The Google book project began in 2002 as an effort to digitize millions of books. In December 2004, Google announced that it had entered into agreements with the libraries of Harvard, Stanford, the University of Michigan, and the University of Oxford, as well as the New York Public Library to "digitally scan books from their collections so that users worldwide can search them in Google." Google's press release said that it would make available "brief excerpts" of copyrighted material but that its use of these works would comport with copyright law.
In September 2005, the Authors Guild sued Google for copyright infringement. The Authors Guild styled its complaint as a class action brought on behalf of all authors whose books were on the shelves of the University of Michigan library. Several publishers joined the fray in October 2005, and their lawsuit was quickly consolidated with the Authors Guild litigation.
Three years later, the parties filed a detailed settlement agreement (the “Original Settlement”), which the IP Update discussed at the time. The Original Settlement would have allowed Google to compile and commercialize a database of virtually all books published anywhere in the world before 2009, or about 80 - 100 million books. Most of these books are still covered by copyright.
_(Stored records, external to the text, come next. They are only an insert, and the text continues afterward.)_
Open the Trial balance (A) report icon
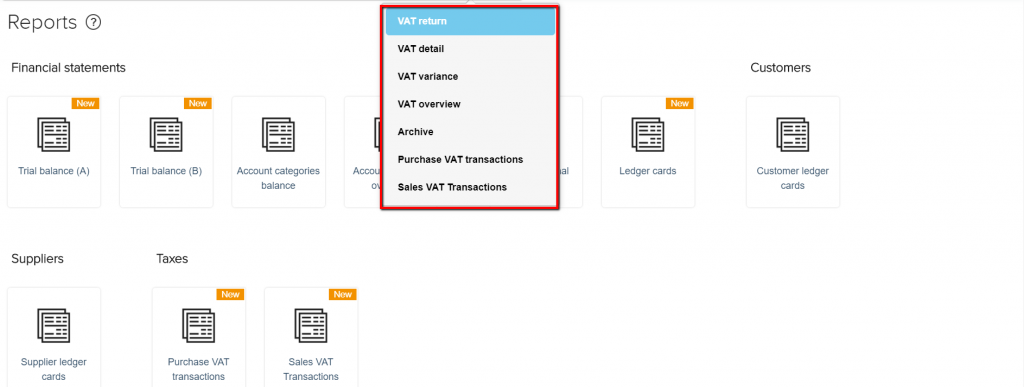The image size is (1024, 387). (x=54, y=134)
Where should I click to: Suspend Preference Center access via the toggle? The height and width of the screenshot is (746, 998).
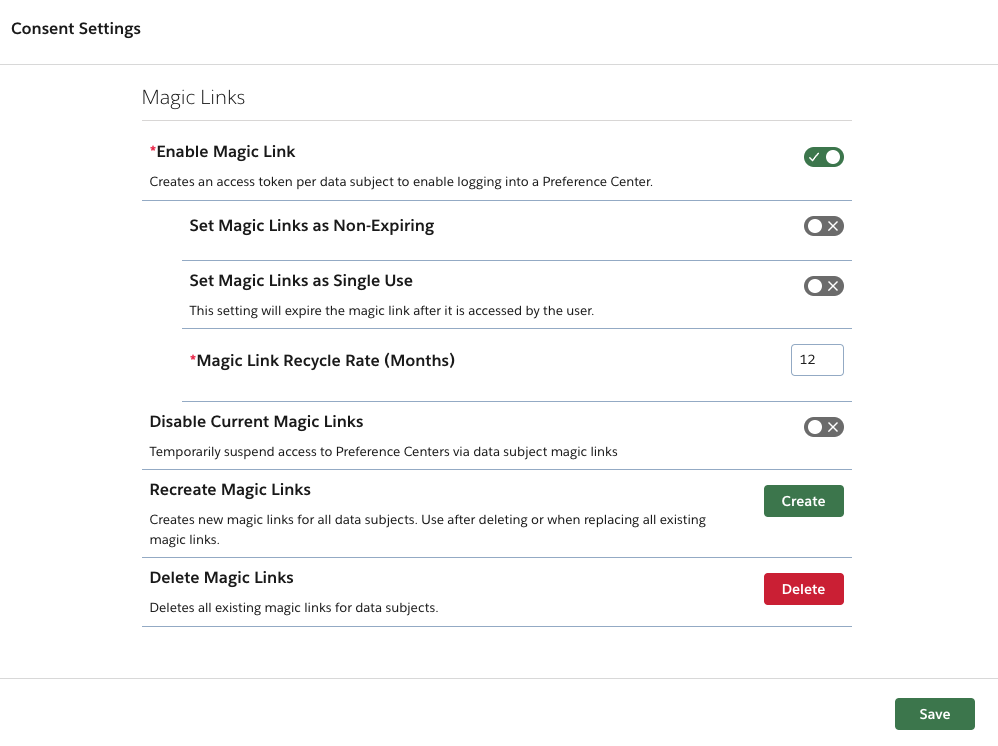(x=823, y=427)
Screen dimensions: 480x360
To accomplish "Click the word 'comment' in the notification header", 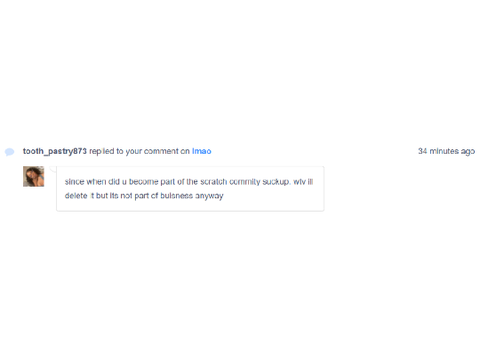I will pyautogui.click(x=161, y=151).
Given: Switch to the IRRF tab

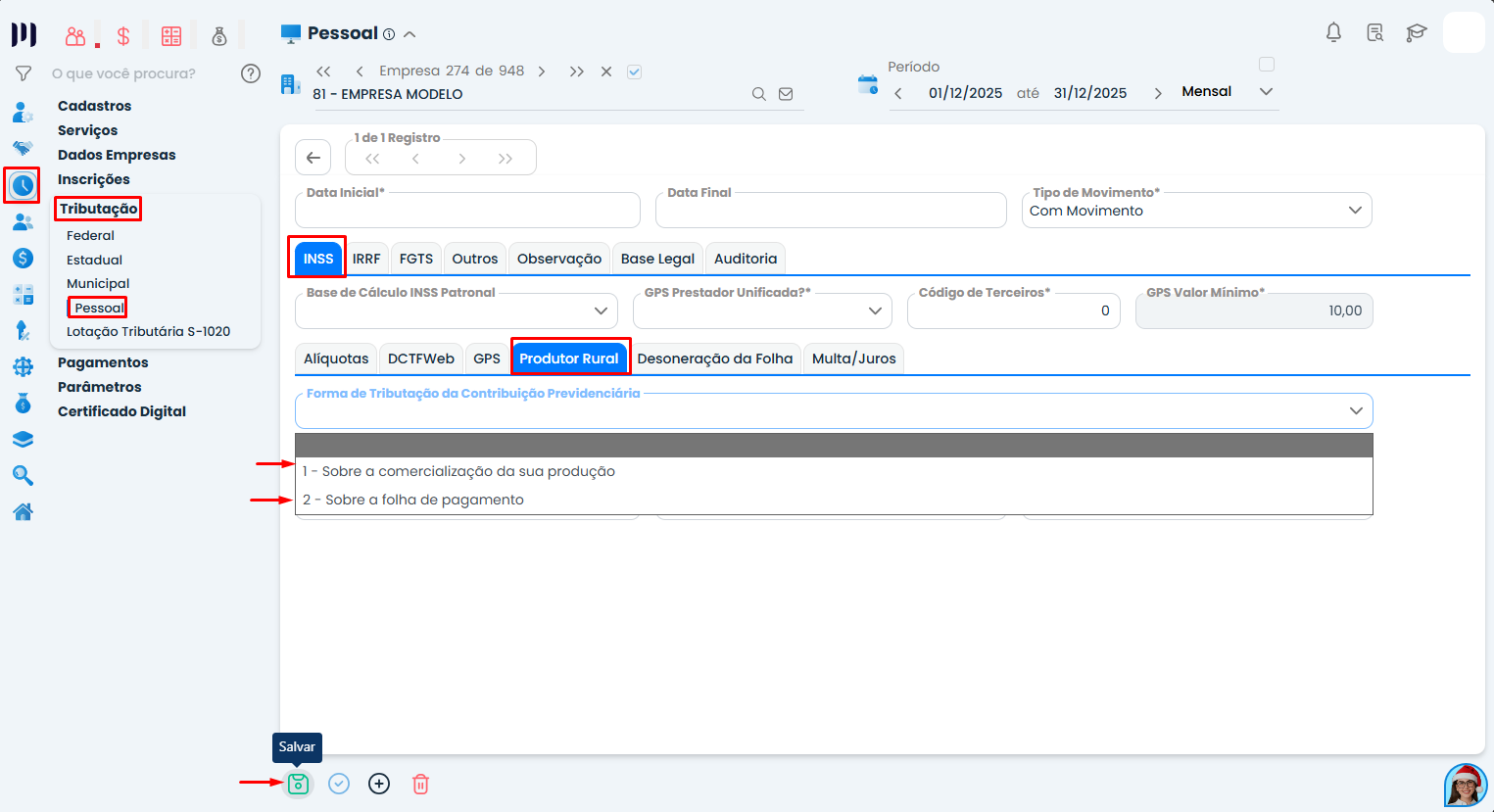Looking at the screenshot, I should [366, 258].
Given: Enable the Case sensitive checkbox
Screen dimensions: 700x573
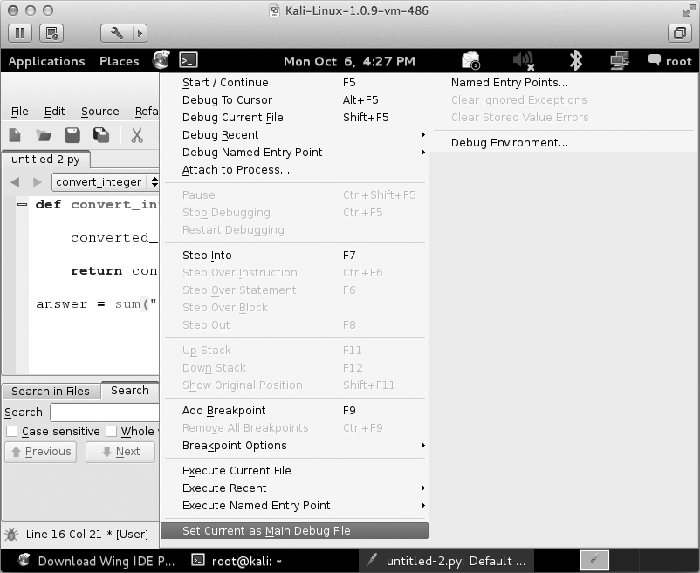Looking at the screenshot, I should point(12,431).
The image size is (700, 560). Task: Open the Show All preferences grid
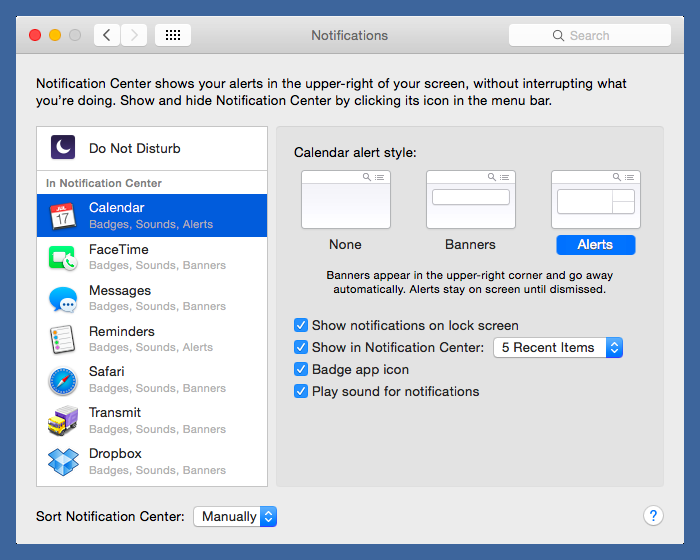click(x=172, y=35)
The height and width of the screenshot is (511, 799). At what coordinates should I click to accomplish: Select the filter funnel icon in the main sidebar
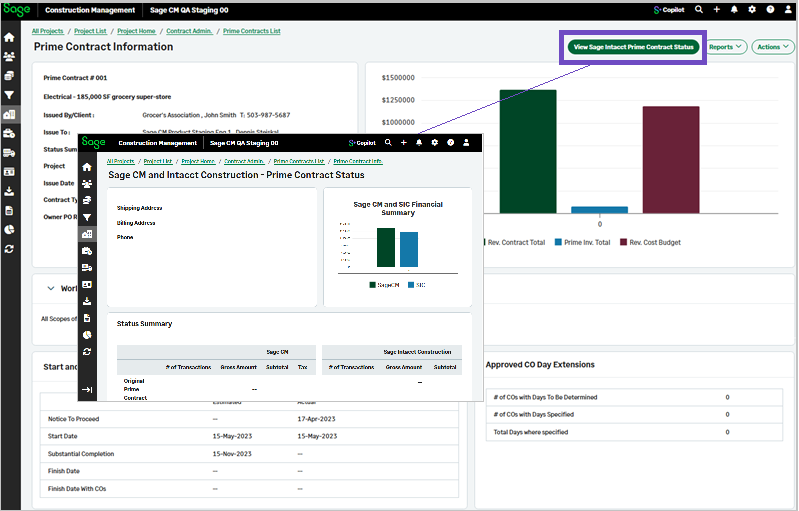(x=10, y=95)

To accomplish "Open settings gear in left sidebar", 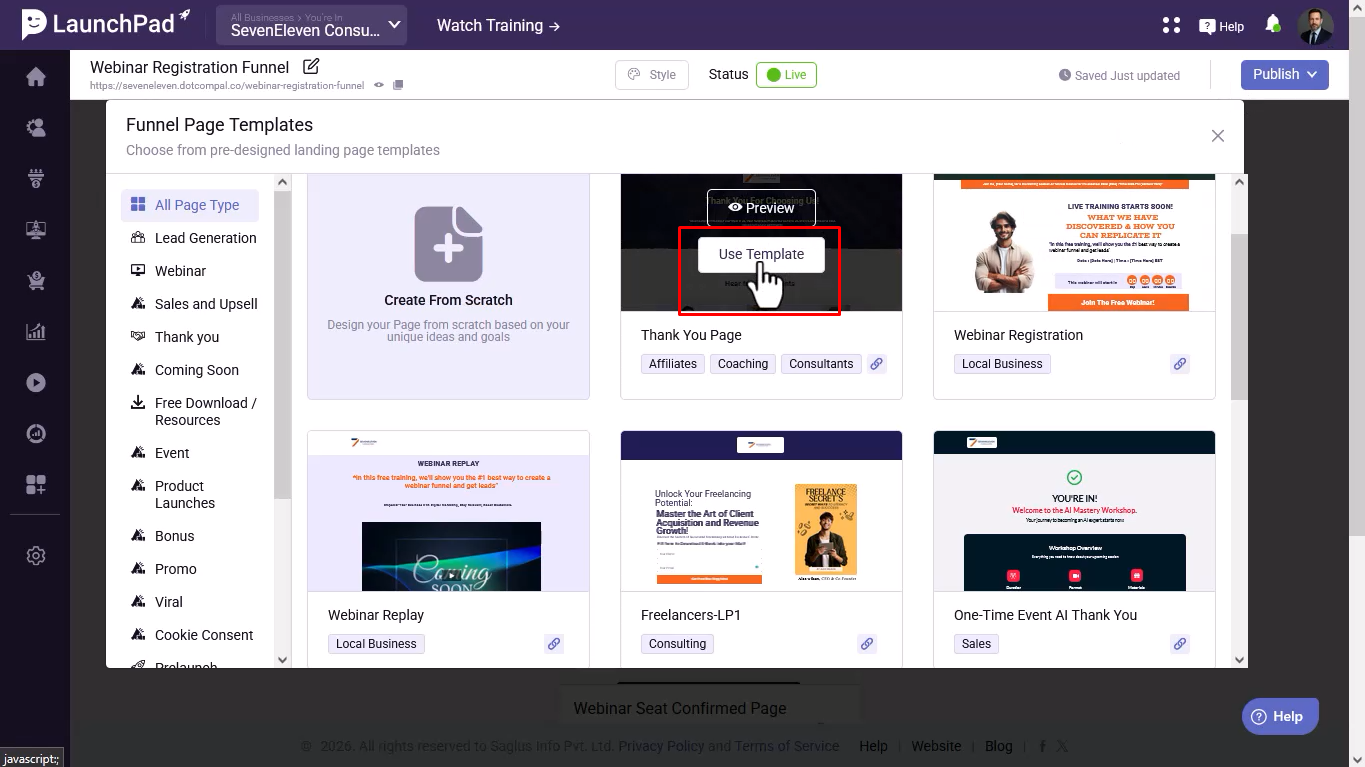I will click(x=36, y=556).
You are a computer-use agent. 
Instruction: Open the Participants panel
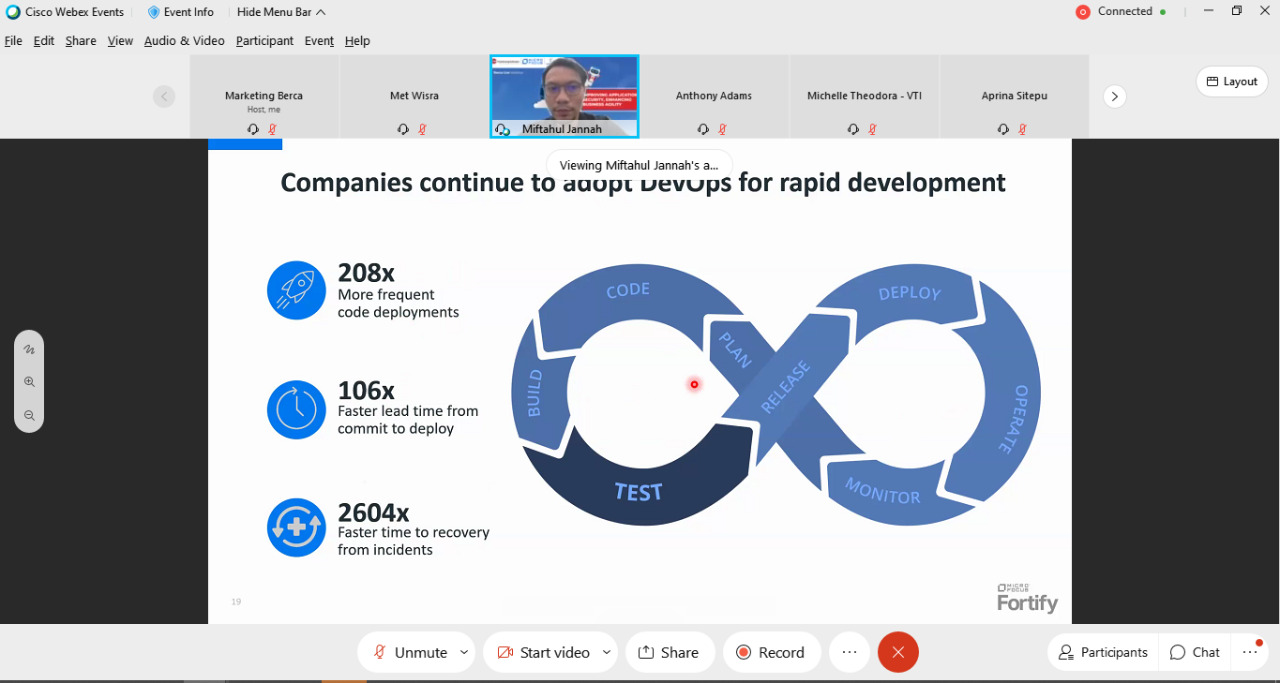(1103, 652)
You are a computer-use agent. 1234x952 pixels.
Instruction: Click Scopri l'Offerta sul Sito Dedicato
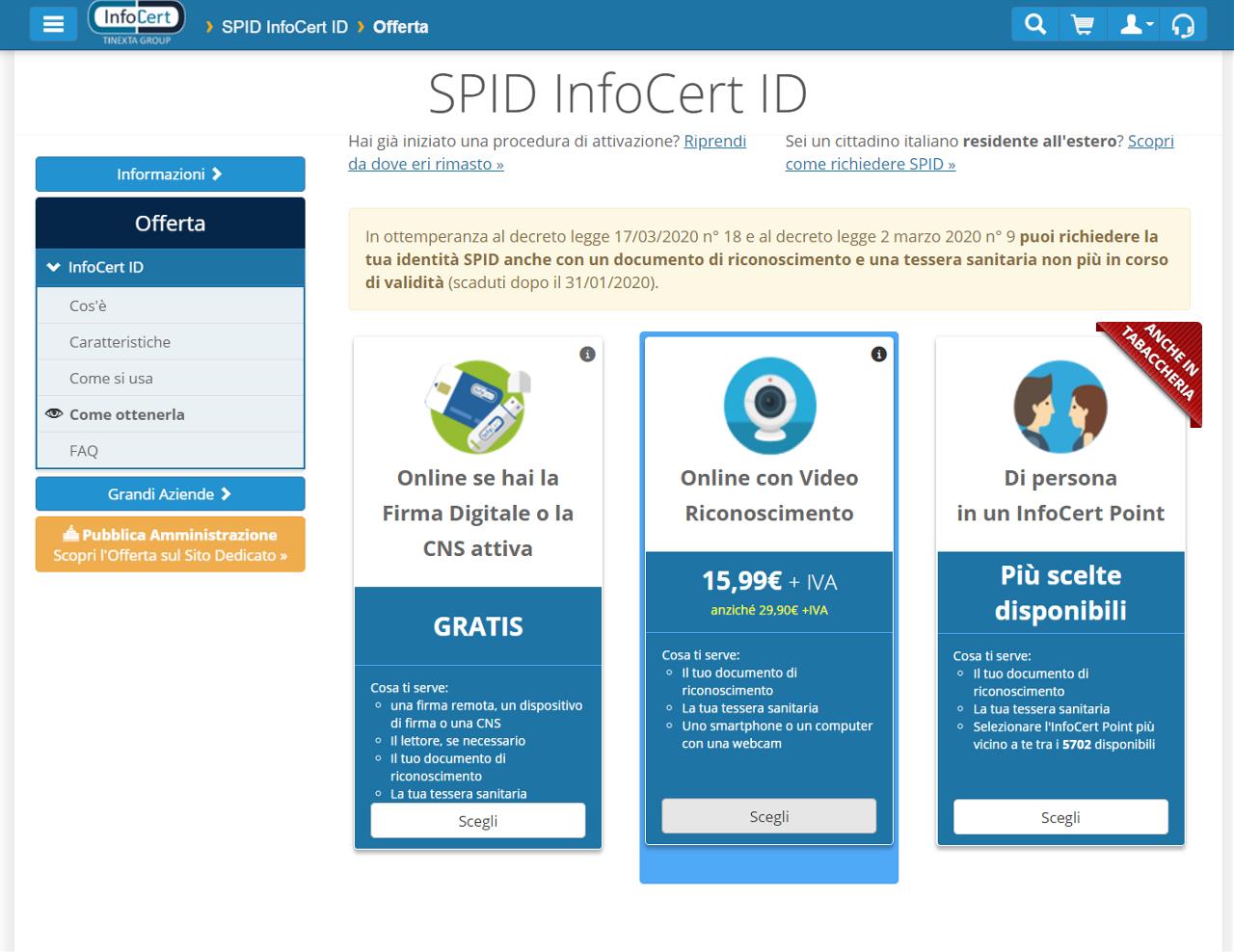tap(170, 555)
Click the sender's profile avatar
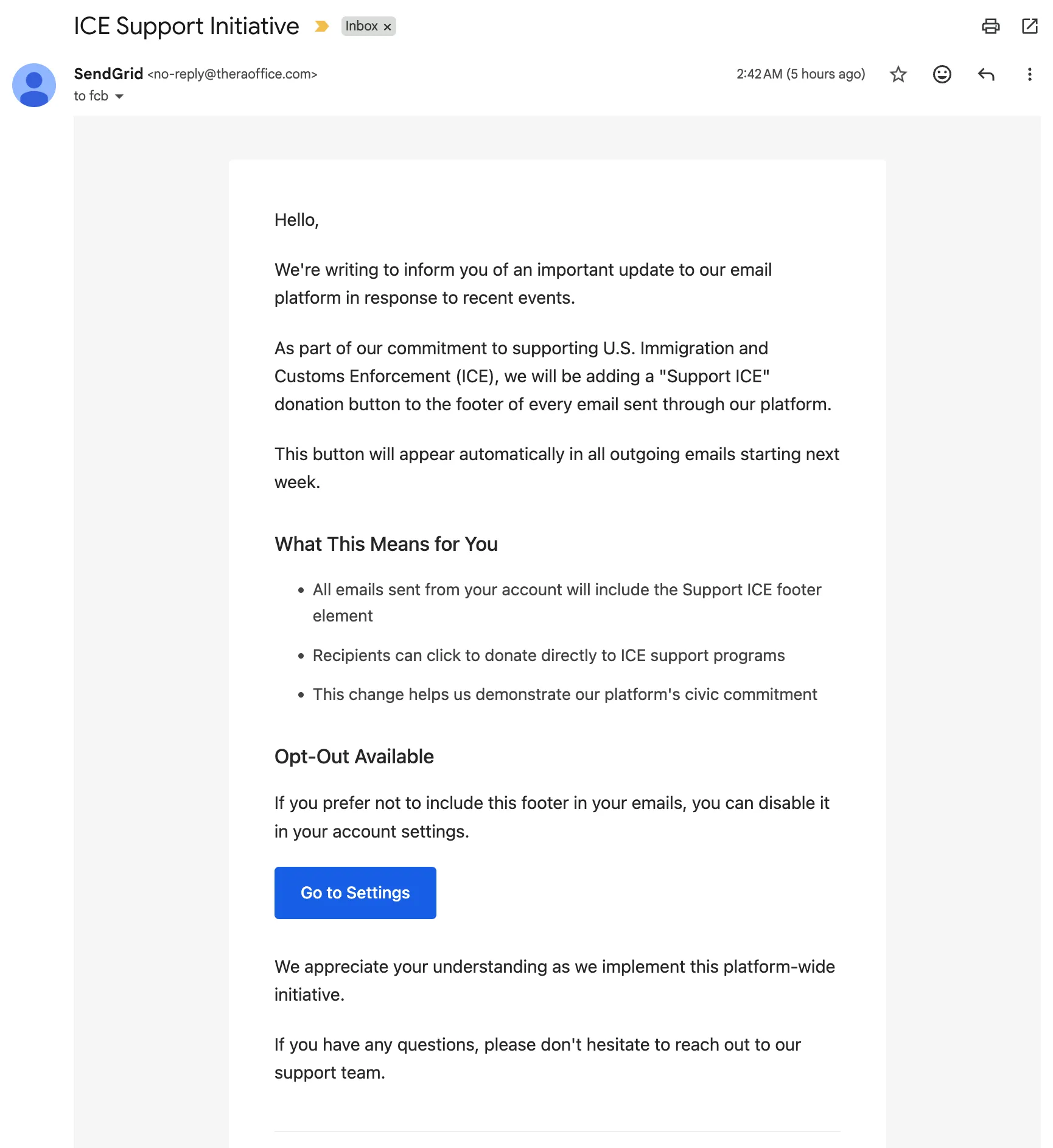Viewport: 1053px width, 1148px height. click(34, 85)
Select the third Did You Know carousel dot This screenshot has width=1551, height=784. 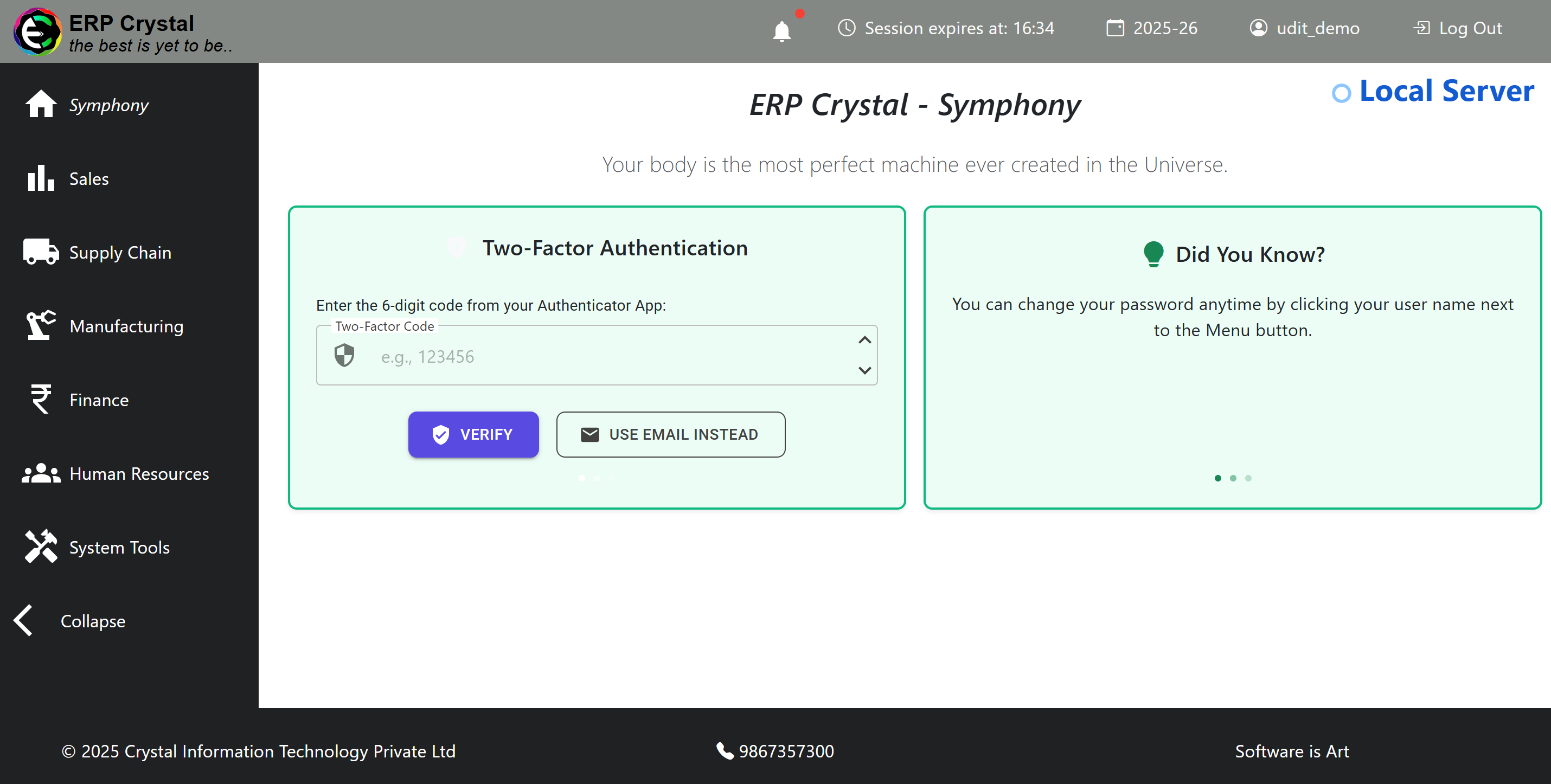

To date, Google has digitized approximately 10 million of these books, and the process continues.
When the magnitude of Google’s copying first became apparent, the legal justification was that only snippets of the books would be made available through Google search, and that the publication of these snippets constituted fair use of the material. As discussions between Google, the Authors Guild and the publishers gained momentum, however, Google found itself in the rare position of being prodded to be more ambitious.